[Data provided Boundary: Start]
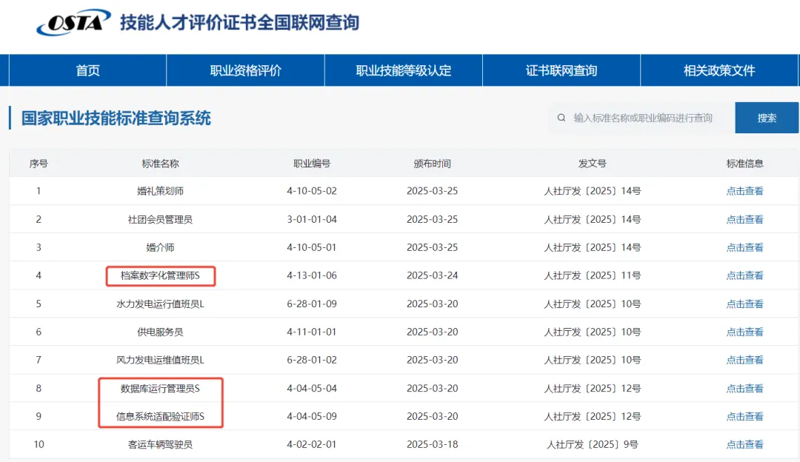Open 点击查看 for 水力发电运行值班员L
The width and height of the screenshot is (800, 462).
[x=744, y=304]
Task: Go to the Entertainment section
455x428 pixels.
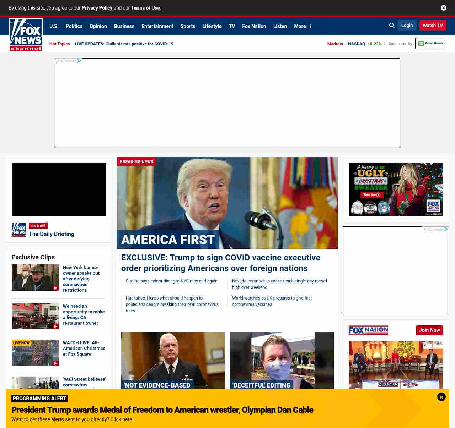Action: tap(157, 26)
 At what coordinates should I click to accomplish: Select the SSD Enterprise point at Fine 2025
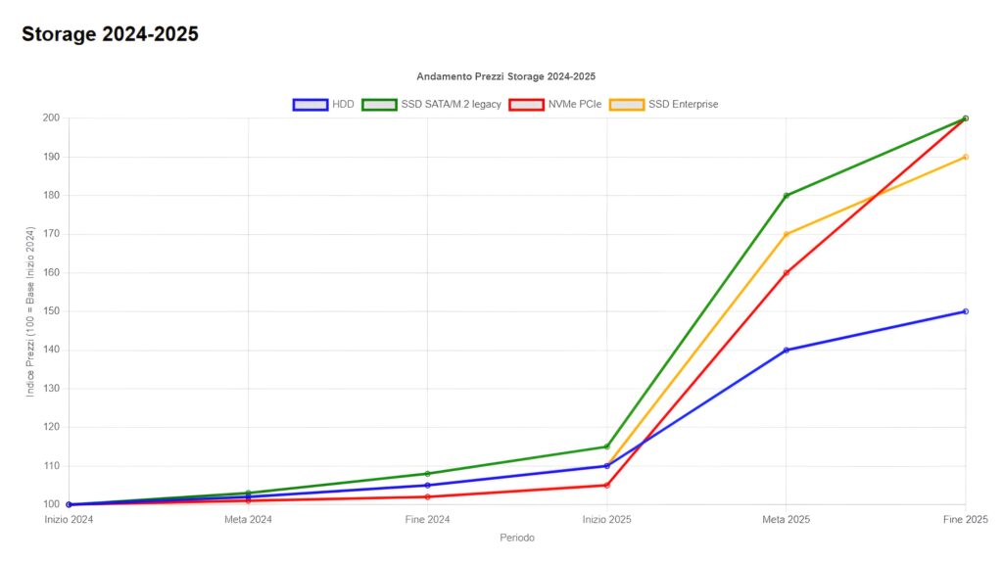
[Data provided Boundary: End]
* Exercise goal:
Leave out the pictures, and retype exactly the lines from the one containing "Task: Go to the Entertainment section" through the last line of the data above, no more and no less.

* Task output:
Task: Go to the Entertainment section
455x428 pixels.
Action: tap(157, 26)
 At what coordinates should I click to accomplish: Select the SSD Enterprise point at Fine 2025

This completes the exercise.